See main article: English Dissenters.
In the social and religious history of England and Wales, and, by extension, Ireland, however, it refers particularly to a member of a religious body who has, for one reason or another, separated from the established church or any other kind of Protestant who refuses to recognise the supremacy of the established church in areas where the established church is or was Anglican.[1] [2]
Originally, the term included English and Welsh Roman Catholics[1] whom the original draft of the Nonconformist Relief Act 1779 styled "Protesting Catholic Dissenters". In practice, however, it designates Protestant Dissenters referred to in sec. ii. of the Act of Toleration of 1689 (see English Dissenters).
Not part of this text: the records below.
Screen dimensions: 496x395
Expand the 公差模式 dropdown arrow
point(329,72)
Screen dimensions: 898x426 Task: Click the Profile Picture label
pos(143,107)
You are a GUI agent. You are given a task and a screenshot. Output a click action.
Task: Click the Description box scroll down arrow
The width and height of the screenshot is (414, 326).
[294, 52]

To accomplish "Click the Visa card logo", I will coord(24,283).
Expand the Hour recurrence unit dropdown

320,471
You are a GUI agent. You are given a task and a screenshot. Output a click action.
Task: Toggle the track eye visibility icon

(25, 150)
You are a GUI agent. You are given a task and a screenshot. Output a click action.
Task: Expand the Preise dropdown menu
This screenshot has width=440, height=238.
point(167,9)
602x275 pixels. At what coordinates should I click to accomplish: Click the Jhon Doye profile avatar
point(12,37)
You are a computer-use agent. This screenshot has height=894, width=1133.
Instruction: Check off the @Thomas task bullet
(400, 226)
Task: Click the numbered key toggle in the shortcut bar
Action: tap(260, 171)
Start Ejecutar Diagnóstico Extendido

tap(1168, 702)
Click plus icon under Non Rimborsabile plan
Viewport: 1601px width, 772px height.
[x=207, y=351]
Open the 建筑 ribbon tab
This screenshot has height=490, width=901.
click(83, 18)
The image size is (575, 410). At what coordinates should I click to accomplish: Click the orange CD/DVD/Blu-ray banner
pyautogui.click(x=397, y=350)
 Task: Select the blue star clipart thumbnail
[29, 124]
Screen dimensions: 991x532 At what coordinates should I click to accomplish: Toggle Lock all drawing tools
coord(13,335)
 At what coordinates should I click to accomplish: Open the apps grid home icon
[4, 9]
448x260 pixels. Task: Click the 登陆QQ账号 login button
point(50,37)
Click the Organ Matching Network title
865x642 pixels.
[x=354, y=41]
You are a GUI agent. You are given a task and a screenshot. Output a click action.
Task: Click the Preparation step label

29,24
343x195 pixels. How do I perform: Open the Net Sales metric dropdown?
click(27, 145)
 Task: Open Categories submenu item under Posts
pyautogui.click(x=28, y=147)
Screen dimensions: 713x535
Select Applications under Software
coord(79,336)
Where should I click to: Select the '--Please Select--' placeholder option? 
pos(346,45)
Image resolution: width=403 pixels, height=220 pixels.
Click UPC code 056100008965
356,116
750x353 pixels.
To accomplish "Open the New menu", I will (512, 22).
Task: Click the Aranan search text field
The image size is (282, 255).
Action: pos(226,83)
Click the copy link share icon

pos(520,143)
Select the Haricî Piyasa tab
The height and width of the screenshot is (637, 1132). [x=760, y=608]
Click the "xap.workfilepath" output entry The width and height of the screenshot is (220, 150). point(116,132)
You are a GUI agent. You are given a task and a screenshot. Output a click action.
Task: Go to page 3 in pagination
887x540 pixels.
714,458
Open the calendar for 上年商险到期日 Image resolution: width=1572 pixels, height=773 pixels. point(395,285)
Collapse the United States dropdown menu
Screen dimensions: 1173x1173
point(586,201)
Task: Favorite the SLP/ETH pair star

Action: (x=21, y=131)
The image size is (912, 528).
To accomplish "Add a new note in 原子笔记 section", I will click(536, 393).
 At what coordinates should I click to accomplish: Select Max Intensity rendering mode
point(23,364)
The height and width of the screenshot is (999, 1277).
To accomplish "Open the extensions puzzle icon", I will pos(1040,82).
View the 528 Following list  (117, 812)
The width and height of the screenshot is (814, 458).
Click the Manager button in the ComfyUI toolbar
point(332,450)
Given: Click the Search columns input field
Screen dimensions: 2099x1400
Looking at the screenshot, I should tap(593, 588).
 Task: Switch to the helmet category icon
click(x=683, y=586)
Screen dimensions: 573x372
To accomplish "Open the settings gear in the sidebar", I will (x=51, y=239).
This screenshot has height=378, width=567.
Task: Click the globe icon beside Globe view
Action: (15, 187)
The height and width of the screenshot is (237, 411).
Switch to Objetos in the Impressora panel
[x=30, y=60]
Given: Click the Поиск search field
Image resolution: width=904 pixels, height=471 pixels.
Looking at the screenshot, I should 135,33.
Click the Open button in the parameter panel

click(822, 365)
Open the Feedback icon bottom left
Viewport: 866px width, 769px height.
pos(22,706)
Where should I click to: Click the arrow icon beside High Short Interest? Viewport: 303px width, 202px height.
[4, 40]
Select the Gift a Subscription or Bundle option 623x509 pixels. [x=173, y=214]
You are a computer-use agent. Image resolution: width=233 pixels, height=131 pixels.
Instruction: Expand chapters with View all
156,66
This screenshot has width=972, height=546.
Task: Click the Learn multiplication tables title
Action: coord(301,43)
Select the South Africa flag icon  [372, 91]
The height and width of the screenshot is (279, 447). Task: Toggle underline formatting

The term recusant, in contrast, came to refer to Roman Catholics rather than Protestant dissenters.
The term has also been applied to those bodies who dissent from the Presbyterian Church of Scotland, which is the national church of Scotland.[3] In this connotation, the terms dissenter and dissenting, which had acquired a somewhat contemptuous flavor, have tended since the middle of the 18th century to be replaced by nonconformist, a term which did not originally imply secession, but only refusal to conform in certain particulars (for example the wearing of the surplice), with the authorized usages of the established church.[1]
Still more recently, the term nonconformist has in its turn, as the political attack on the principle of a state establishment of religion developed, tended to give way to the style of free churches and free churchman. All three terms continue in use, nonconformist being the most usual, as it is the most colourless.